Is there an arguable case that the General Division made a legal error about when misconduct arises?

[12] The Claimant argues that the General Division made a legal error about when misconduct arises. She says that the General Division should have recognized that she did not commit any misconduct. She says that misconduct does not arise when someone is entitled to a religious accommodation.

[13] The Claimant says that her employer should have accommodated her under its vaccination policy. She could have performed her usual duties from home, used personal protective equipment, undergone daily symptoms check or testing, or other.

[14] But, as the Federal Court of Appeal stated in a case called Mishibinijima,Footnote 5 an employer’s lack of accommodations is not relevant to the misconduct issue, even if the Claimant’s employer had previously accommodated her for several months.

[15] The General Division did not make a legal error when it determined that it could not consider whether the Claimant’s employer should have made reasonable arrangements or ongoing accommodations or for her. For this reason, I am not satisfied that there is an arguable case that the General Division made a legal error over the accommodation issue.

Is there an arguable case that the General Division overlooked some of the evidence?

[16] The Claimant argues that the General Division overlooked some of the evidence.
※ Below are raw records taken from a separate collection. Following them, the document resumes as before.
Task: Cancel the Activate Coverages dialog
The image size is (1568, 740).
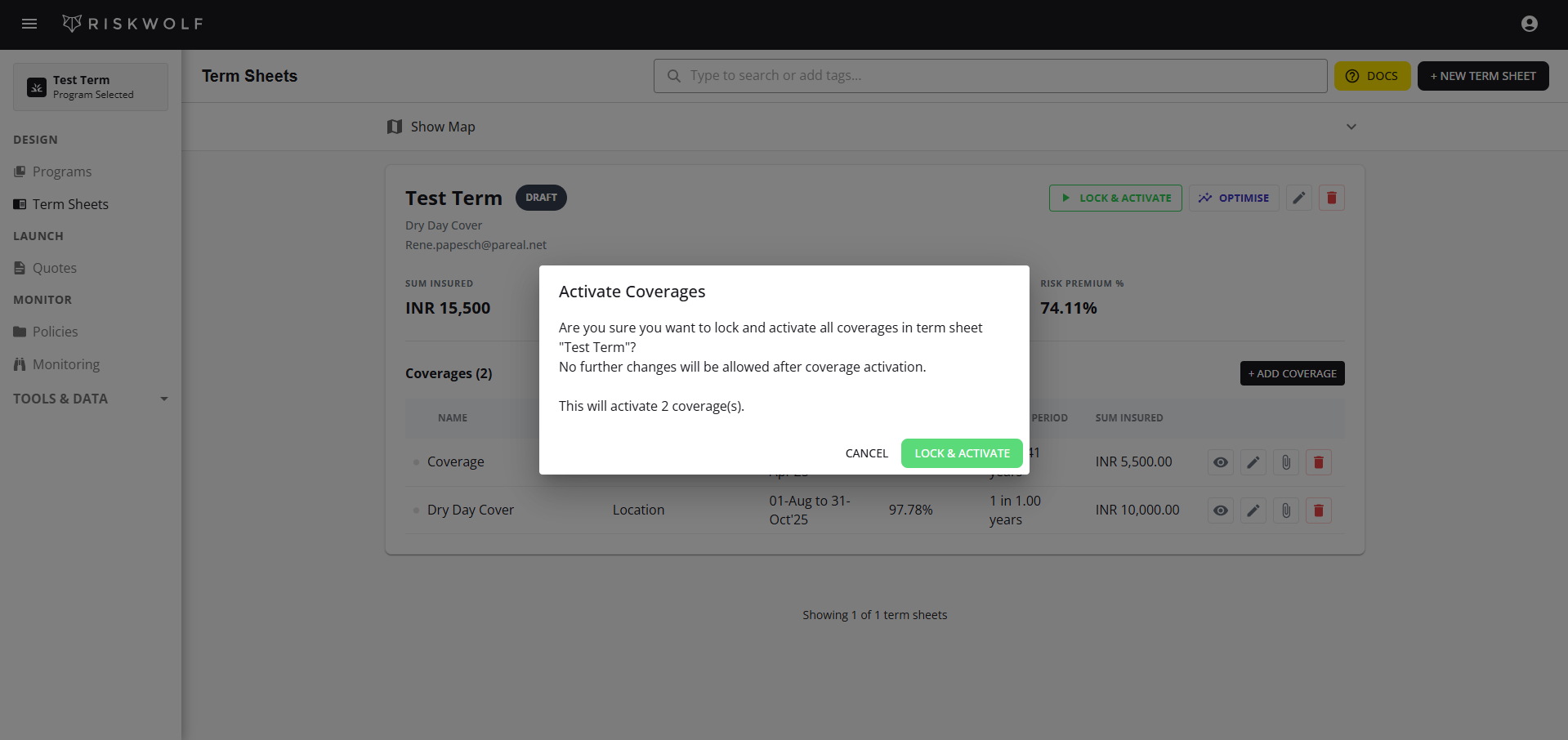Action: point(866,453)
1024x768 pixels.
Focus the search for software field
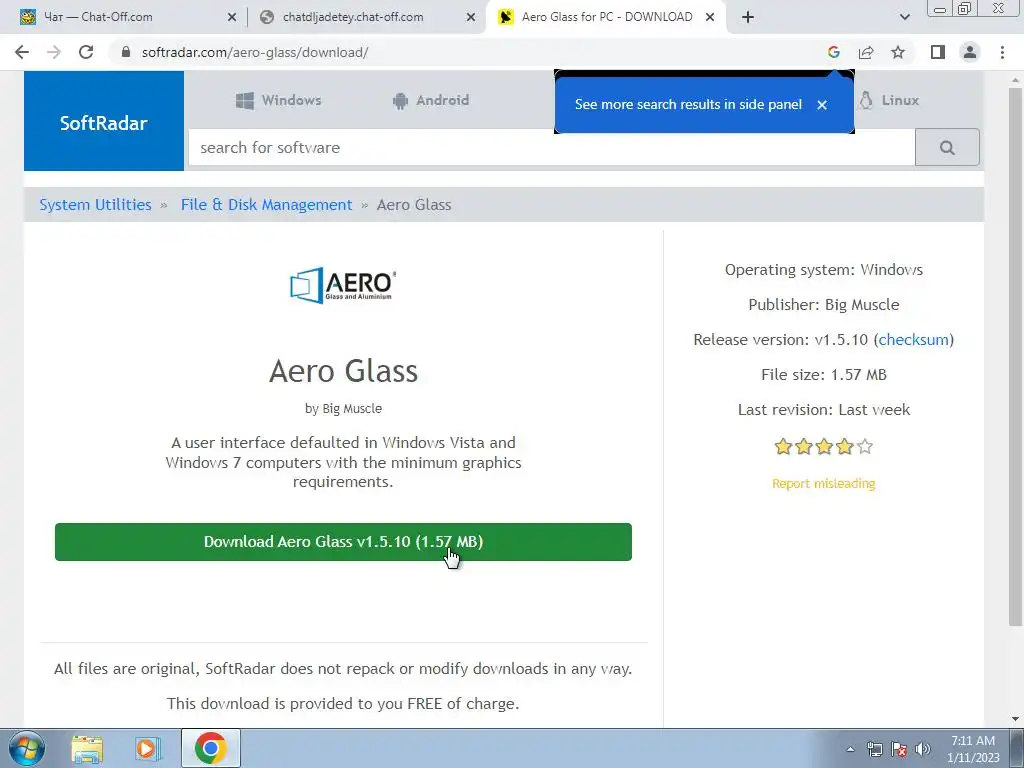click(x=552, y=148)
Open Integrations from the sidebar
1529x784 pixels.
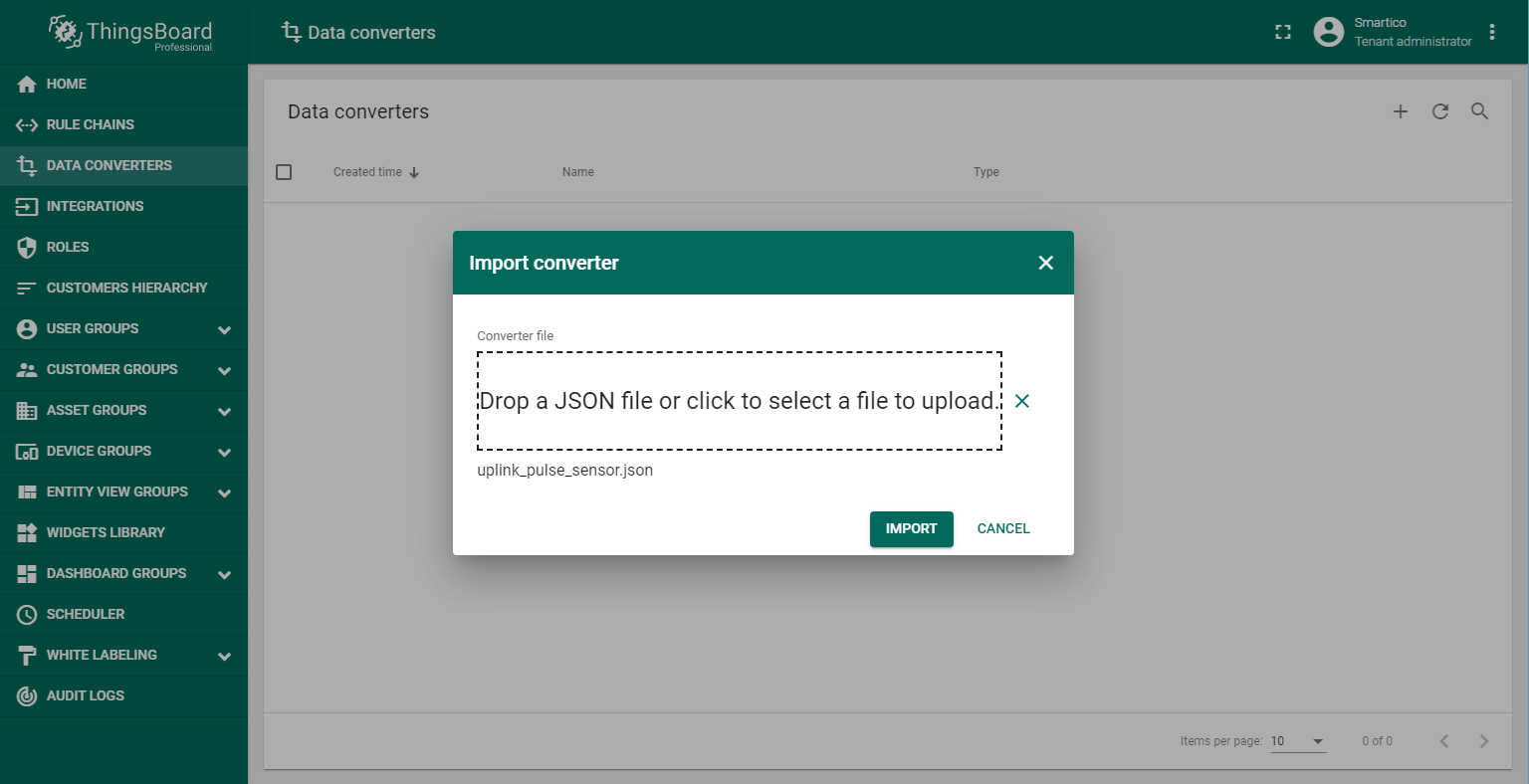tap(95, 206)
She says that the General Division should have recognized the differences between her accommodation period and the point when her employer no longer accommodated her.

[17] However, this would have made no difference to the General Division’s finding as to whether there was misconduct because the accommodation issue was irrelevant to the misconduct question.

[18] The Claimant also suggests that, because her employer led her to believe that it would continue to accommodate her, she was unaware and did not know that her employer could dismiss her from her employment for not complying with its vaccination policy.

[19] The General Division addressed this point. The General Division noted the evidence, that on April 20, 2022, the employer wrote and asked whether the Claimant still qualified for an accommodation.Footnote 6 The General Division also noted that the employer wrote on May 17, 2022, advising that it would not continue her accommodation after May 31, 2022. If she was not fully vaccinated by then, it would suspend her. And, if she did not have a plan or intention to get vaccinated by July 4, 2022, it would dismiss her from her employment.Footnote 7

[20] It is clear from the evidence that the employer let the Claimant know that if she did not comply with her employer’s vaccination policy or receive an accommodation, that the employer would place the Claimant on an unpaid administrative leave effective June 1, 2022. The employer also let her know that, if by July 4, 2022, the Claimant had no plan or any intention to become fully immunized, it would terminate her employment for not complying with its vaccination policy. The evidence also shows that the employer did not hold out to the Claimant that she could expect an ongoing accommodation.

[21] Given the evidence before it, the General Division was entitled to conclude that the Claimant knew or should have known that, unless she received an accommodation or complied with her employer’s vaccination policy, that dismissal was a possibility.

[22] This is not to say that the Claimant is without any recourse. She says that her employer breached her rights, but her options to pursue any remedies lie outside the Social Security Tribunal.

Conclusion

[23] I am not satisfied that the appeal has a reasonable chance of success. Permission to appeal is refused. This means that the appeal will not be going ahead.